The Defendants’ representations here were of a kind both intended to and liable to cause the First Claimant to advance more monies. The First Claimant did so and on the material before the court was induced to so by the Defendants’ lies. Even if there were not positive evidence of inducement (which there is, as identified above) there is no material to displace the presumption of reliance on those lies. I am satisfied that the relevant Defendants have no real prospect of success in a defence that the lies did not induce the payment.
On the issue of the effect of the repayment of £500,000, there are several difficulties with the arguments advanced by the Defendants:
As the passage from Chitty on Contracts at [25-058] and [25-059] cited above makes clear, the appropriation must be made when the debt is paid, such that it only has effect if the creditor accepts the payment. The payment was divorced from the alleged appropriation here, since the payment was made on or about 7 November 2022, yet the alleged act of appropriation was only made by the service of Acknowledgement of Service dated 9 November 2021.

§ **Given information**

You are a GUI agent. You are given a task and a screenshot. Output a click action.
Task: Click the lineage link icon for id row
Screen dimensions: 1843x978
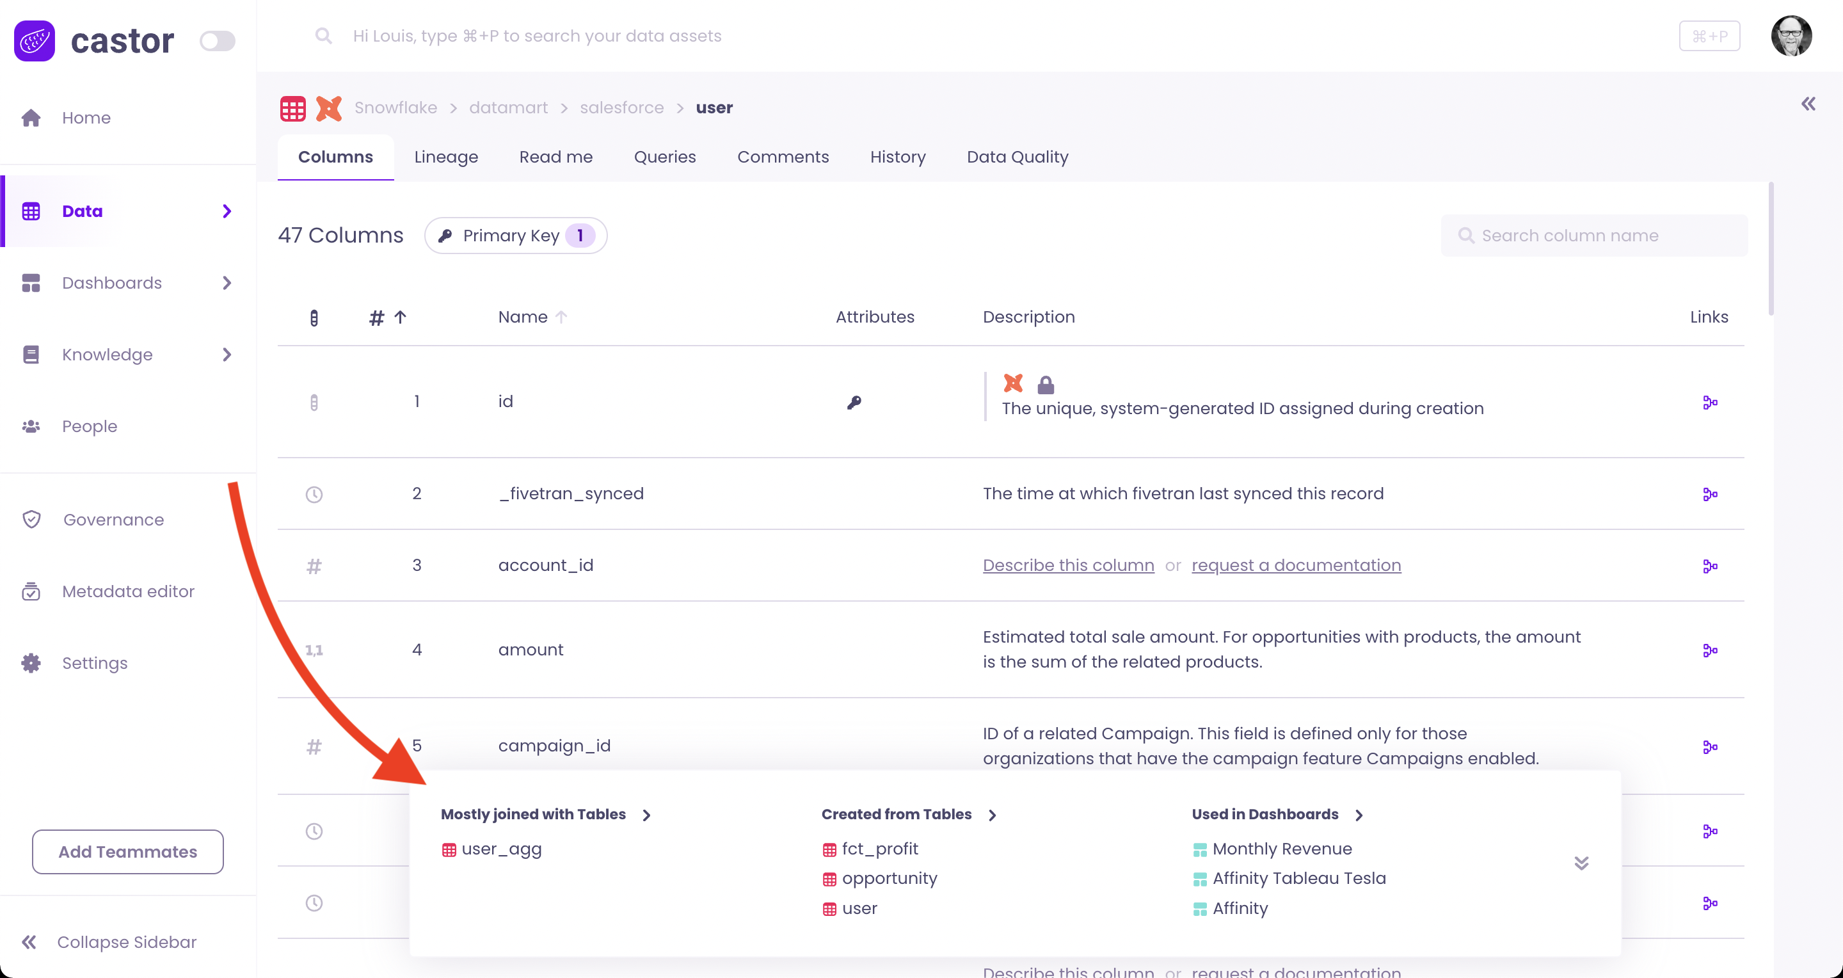[x=1709, y=403]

§ **What is asked**
#1 Please decide whether each of the following statements agrees with the judgment passage on the Defendants' lies, answering yes or no and quoting the deciding words of that passage. (a) The court found no positive evidence that the lies induced the First Claimant to pay. (b) The repayment at issue was £500,000. (c) According to the cited passage from Chitty on Contracts, an appropriation only has effect if the creditor accepts the payment.
#2 Write the next part of the judgment passage on the Defendants' lies and the £500,000 repayment, picking up right after its final sentence.

§ **Response list**
#1
(a) No: "Even if there were not positive evidence of inducement (which there is, as identified above)"
(b) Yes: "On the issue of the effect of the repayment of £500,000"
(c) Yes: "such that it only has effect if the creditor accepts the payment"

#2
In any event, given the arguable proprietary claim that ARJ may have, it is in my judgment simply not possible for the Defendants to appropriate the payment of £500,000 to the Third Lowry Payment, since the evidence may later show that the source of those monies is some other advance by a third party.
Whilst a claim in tort can be discharged by a waiver of the tort, that is only the case where the waiver involves the creditor choosing to exercise a right inconsistent with the tortious claim (see Clerk & Lindsell on Torts, 24th Edn at [29-03]). I do not see that the acceptance of the return of the principal sum advanced to an allegedly fraudulent recipient of funds amounts to a waiver of the right to sue that alleged fraudster in tort, since there is no inconsistency in the First Claimant saying both that they have advanced money which is liable to be repaid and saying that they would not have advanced the money but for some deceit.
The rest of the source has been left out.